The task
Looking at the records below, count how many lines contain the string "agent". Give that number alone.

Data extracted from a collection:

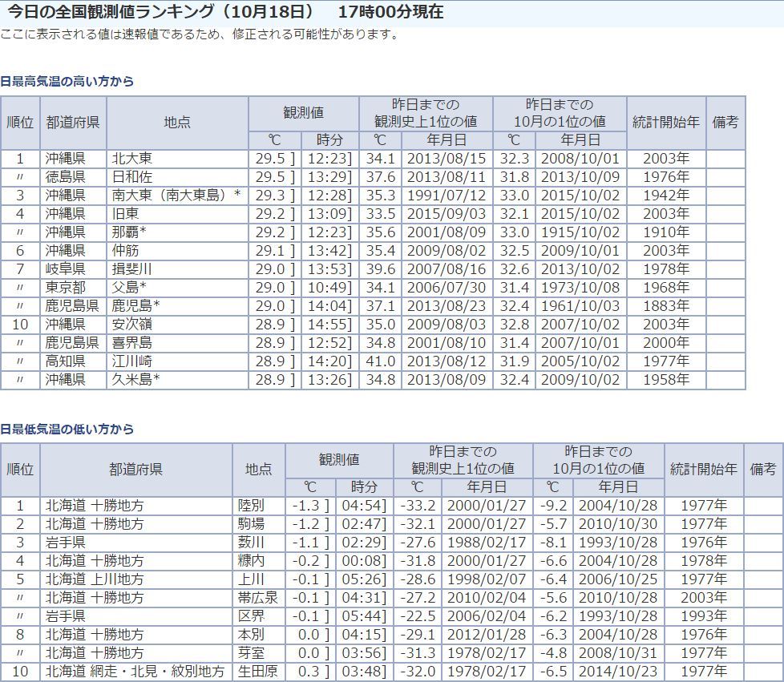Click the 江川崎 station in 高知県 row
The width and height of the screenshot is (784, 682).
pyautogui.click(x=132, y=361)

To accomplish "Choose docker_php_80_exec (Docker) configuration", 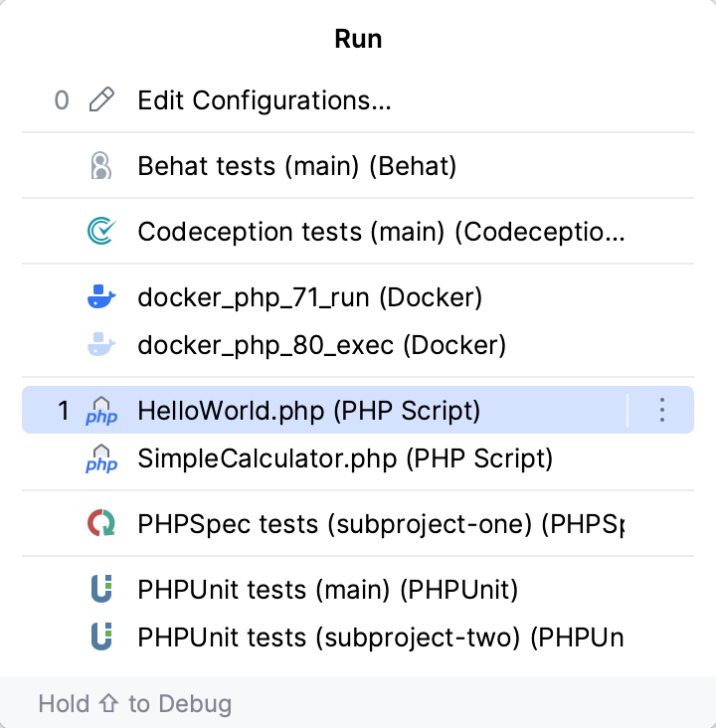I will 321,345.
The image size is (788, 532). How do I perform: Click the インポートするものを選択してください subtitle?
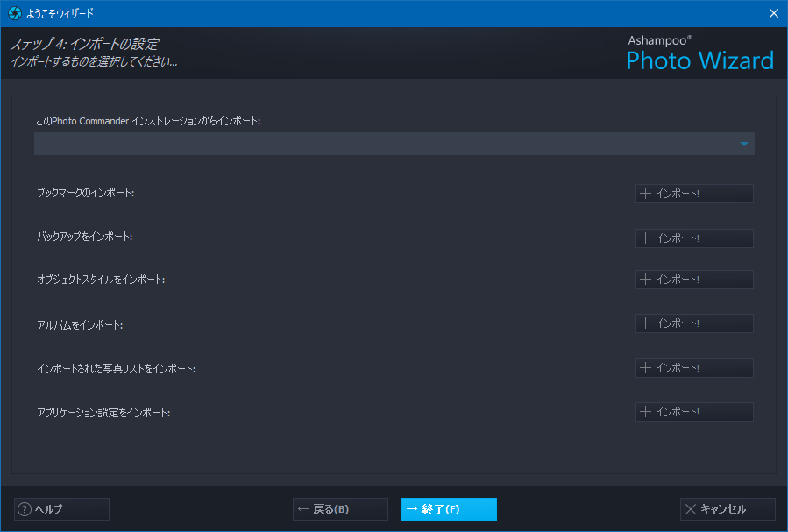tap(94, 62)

--

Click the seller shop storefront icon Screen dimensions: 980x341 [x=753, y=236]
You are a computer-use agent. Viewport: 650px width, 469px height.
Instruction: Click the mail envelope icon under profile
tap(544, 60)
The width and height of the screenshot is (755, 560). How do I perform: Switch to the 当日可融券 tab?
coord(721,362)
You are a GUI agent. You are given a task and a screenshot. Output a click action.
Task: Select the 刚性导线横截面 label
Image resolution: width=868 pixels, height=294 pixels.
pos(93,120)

Result
2